§ **Task goal**:
Return each of the entries below precisely as it appears.

[Records from a collection]
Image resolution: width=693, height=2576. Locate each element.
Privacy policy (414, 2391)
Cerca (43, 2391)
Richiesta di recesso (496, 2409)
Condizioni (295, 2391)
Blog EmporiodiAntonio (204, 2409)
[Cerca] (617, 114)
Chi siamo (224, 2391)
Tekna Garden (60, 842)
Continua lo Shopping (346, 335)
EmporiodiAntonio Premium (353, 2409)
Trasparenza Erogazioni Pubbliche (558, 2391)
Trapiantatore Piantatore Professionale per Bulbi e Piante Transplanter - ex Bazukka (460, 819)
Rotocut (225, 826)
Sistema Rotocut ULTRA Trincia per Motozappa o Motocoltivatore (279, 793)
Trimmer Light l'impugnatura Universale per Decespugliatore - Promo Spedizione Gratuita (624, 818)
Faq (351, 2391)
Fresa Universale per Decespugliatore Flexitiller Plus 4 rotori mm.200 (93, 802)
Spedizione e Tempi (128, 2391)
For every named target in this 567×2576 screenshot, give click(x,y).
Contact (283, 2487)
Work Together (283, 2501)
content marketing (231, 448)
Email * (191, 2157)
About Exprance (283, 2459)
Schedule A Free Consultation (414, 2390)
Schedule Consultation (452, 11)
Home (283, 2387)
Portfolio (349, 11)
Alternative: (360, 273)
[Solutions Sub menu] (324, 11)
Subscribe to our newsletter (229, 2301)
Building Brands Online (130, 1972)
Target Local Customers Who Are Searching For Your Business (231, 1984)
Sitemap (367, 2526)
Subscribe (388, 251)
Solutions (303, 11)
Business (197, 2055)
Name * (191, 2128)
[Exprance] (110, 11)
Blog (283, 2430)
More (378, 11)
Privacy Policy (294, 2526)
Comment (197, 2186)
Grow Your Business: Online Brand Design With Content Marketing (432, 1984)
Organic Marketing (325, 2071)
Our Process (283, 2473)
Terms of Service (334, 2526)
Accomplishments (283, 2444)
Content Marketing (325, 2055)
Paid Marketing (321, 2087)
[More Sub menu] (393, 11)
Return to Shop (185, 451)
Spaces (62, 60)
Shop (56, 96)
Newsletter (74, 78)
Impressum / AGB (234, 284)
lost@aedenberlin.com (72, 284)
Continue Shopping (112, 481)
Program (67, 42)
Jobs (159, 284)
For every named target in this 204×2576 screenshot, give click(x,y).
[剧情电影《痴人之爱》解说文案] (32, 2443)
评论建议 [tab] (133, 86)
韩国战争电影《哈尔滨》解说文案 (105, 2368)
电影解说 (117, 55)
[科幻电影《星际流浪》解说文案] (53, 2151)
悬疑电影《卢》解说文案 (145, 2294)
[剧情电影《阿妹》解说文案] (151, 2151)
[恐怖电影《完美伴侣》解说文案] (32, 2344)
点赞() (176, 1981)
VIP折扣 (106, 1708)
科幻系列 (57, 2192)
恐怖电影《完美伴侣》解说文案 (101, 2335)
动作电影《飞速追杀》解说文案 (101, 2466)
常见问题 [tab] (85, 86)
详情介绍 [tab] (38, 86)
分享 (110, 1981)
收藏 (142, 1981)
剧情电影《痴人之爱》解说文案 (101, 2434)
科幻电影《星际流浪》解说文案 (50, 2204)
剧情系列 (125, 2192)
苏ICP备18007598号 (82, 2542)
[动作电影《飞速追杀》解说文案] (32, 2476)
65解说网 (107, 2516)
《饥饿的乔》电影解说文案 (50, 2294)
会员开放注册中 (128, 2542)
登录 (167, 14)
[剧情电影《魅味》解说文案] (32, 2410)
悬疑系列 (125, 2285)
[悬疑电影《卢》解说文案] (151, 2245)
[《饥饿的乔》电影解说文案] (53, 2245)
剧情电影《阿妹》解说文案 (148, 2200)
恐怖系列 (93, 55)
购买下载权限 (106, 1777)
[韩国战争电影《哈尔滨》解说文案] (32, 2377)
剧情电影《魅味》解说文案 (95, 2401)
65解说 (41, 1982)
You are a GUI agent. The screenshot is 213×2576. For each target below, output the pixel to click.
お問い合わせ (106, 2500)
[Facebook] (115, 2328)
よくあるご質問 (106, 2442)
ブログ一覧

§ **Written response**:
Image resolution: width=693, height=2576. Locate each element.
Privacy policy (414, 2391)
Cerca (43, 2391)
Richiesta di recesso (496, 2409)
Condizioni (295, 2391)
Blog EmporiodiAntonio (204, 2409)
[Cerca] (617, 114)
Chi siamo (224, 2391)
Tekna Garden (60, 842)
Continua lo Shopping (346, 335)
EmporiodiAntonio Premium (353, 2409)
Trasparenza Erogazioni Pubbliche (558, 2391)
Trapiantatore Piantatore Professionale per Bulbi e Piante Transplanter - ex Bazukka (460, 819)
Rotocut (225, 826)
Sistema Rotocut ULTRA Trincia per Motozappa o Motocoltivatore (279, 793)
Trimmer Light l'impugnatura Universale per Decespugliatore - Promo Spedizione Gratuita (624, 818)
Faq (351, 2391)
Fresa Universale per Decespugliatore Flexitiller Plus 4 rotori mm.200 (93, 802)
Spedizione e Tempi (128, 2391)
For every named target in this 567×2576 screenshot, give click(x,y).
Contact (283, 2487)
Work Together (283, 2501)
content marketing (231, 448)
Email * (191, 2157)
About Exprance (283, 2459)
Schedule A Free Consultation (414, 2390)
Schedule Consultation (452, 11)
Home (283, 2387)
Portfolio (349, 11)
Alternative: (360, 273)
[Solutions Sub menu] (324, 11)
Subscribe to our newsletter (229, 2301)
Building Brands Online (130, 1972)
Target Local Customers Who Are Searching For Your Business (231, 1984)
Sitemap (367, 2526)
Subscribe (388, 251)
Solutions (303, 11)
Business (197, 2055)
Name * (191, 2128)
[Exprance] (110, 11)
Blog (283, 2430)
More (378, 11)
Privacy Policy (294, 2526)
Comment (197, 2186)
Grow Your Business: Online Brand Design With Content Marketing (432, 1984)
Organic Marketing (325, 2071)
Our Process (283, 2473)
Terms of Service (334, 2526)
Accomplishments (283, 2444)
Content Marketing (325, 2055)
Paid Marketing (321, 2087)
[More Sub menu] (393, 11)
Return to Shop (185, 451)
Spaces (62, 60)
Shop (56, 96)
Newsletter (74, 78)
Impressum / AGB (234, 284)
lost@aedenberlin.com (72, 284)
Continue Shopping (112, 481)
Program (67, 42)
Jobs (159, 284)
For every named target in this 204×2576 screenshot, give click(x,y).
[剧情电影《痴人之爱》解说文案] (32, 2443)
评论建议 [tab] (133, 86)
韩国战争电影《哈尔滨》解说文案 (105, 2368)
电影解说 (117, 55)
[科幻电影《星际流浪》解说文案] (53, 2151)
悬疑电影《卢》解说文案 (145, 2294)
[剧情电影《阿妹》解说文案] (151, 2151)
[恐怖电影《完美伴侣》解说文案] (32, 2344)
点赞() (176, 1981)
VIP折扣 (106, 1708)
科幻系列 (57, 2192)
恐怖电影《完美伴侣》解说文案 (101, 2335)
动作电影《飞速追杀》解说文案 (101, 2466)
常见问题 [tab] (85, 86)
详情介绍 [tab] (38, 86)
分享 (110, 1981)
收藏 (142, 1981)
剧情电影《痴人之爱》解说文案 (101, 2434)
科幻电影《星际流浪》解说文案 (50, 2204)
剧情系列 (125, 2192)
苏ICP备18007598号 (82, 2542)
[动作电影《飞速追杀》解说文案] (32, 2476)
65解说网 (107, 2516)
《饥饿的乔》电影解说文案 (50, 2294)
会员开放注册中 (128, 2542)
登录 (167, 14)
[剧情电影《魅味》解说文案] (32, 2410)
悬疑系列 (125, 2285)
[悬疑电影《卢》解说文案] (151, 2245)
[《饥饿的乔》电影解说文案] (53, 2245)
剧情电影《阿妹》解说文案 (148, 2200)
恐怖系列 (93, 55)
购买下载权限 (106, 1777)
[韩国战争电影《哈尔滨》解说文案] (32, 2377)
剧情电影《魅味》解说文案 (95, 2401)
65解说 (41, 1982)
You are a GUI agent. The screenshot is 213×2576. For each target below, output the pixel to click.
お問い合わせ (106, 2500)
[Facebook] (115, 2328)
よくあるご質問 (106, 2442)
ブログ一覧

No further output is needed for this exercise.